I have no doubt that it wasn't vc profitable, but my assumption (without any inside info) is that the real issue is that they were using some hacked up version of Movable Type that they couldn't upgrade.
It's frustrating though because imho it's arguably still the best blog platform to this day.
TypePad was a separate codebase. Still Perl, but designed to be a scalable hosted SaaS / dynamic publishing platform, if I recall correctly. (I was a Six Apart employee 15 years ago, and I didn't work on the TypePad core directly, but I worked on some adjacent projects.)
As for the reasons for the shutdown, I can only speculate, but the maintenance costs for an old huge Perl codebase would likely be a factor. Also the current/final owner of TypePad is the same parent company as BlueHost, and for the past five years they've been refusing new TypePad users, and instead directing folks to BlueHost's paid WordPress hosting. So TypePad's revenue has been dropping for years by design, and consolidation of product offerings seems like the end-goal.
Movable Type is, perhaps shockingly, still being actively developed; version 9 is coming out later this year. I’m not sure who the customer base is at this point—some years ago, they dropped the open source version and personal pricing and went to a very enterprise-ish $499/yr model—but I guess somebody is still giving them money.

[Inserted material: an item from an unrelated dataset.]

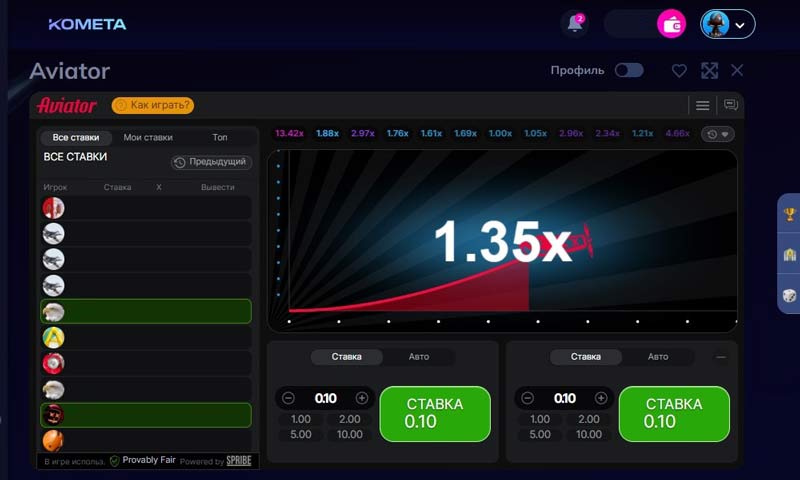The height and width of the screenshot is (480, 800).
Task: Expand the profile avatar dropdown
Action: tap(727, 25)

That’s fair; it just makes it pretty steep at the low end compared to many other hosted solutions like Ghost, WordPress, or Squarespace. It gives the strong impression that they’re not looking for new customers as much as trying to keep existing commercial ones on board for as long as possible.
Ex-6aer here. TypePad began as a massively multiuser Movable Type but went through a full architectural transition a few years in that made it much more like a typical, scaled-out web app.
That being said, it still had as much tech debt as any other large application, not to mention being 100% Perl, which would have made sustaining engineering pretty difficult the last few years.
The biggest issue is that people have moved on from the sort of self-publishing that it made possible. Chronological blogs have been out of fashion for over a decade. I'm sad to see this happen but not surprised.
Small nit, I worked on TypePad directly and it was very influenced by Moveable Type (and maybe some copied code) but it wasn't an instance of Moveable Type. E.g. there was never a time where you could patch TypePad with a MoveableType update. The architecture transition was primarily to stop rebuilding pages after every edit, but that also ended up being a good excuse to try to clean up a bunch of other things too.
100% correct, and there's no way I could possibly "well ackshyually" you on this, Garth.
I guess the way I look at it is TypePad began with MT's "publish-then-serve" design, but scaled way up. I agree it wasn't actually directly downstream of MT. Regardless, after Seismic and Phenotype/etc. it looked like a three-tier web app, if a bit idiosyncratic.
I do often wish we were living in 6a's (in retrospect) polly-anna view of a future where everyone self-published and built community, instead of whatever... this world is.
If all you measure is "what is mainstream culture doing" then yes, social media dominates. But there are tons and tons of topics that have active bloggers, tech among them, certainly. A lot of the blogs in my RSS feed get regular updates.
So I've been recently just skimming through (next post -> next post etc) Kagi Smallweb and it's been a lot fun. Good way to discover new stuff easily. I actually wish they had more content though.
It's frustrating though because imho it's arguably still the best blog platform to this day.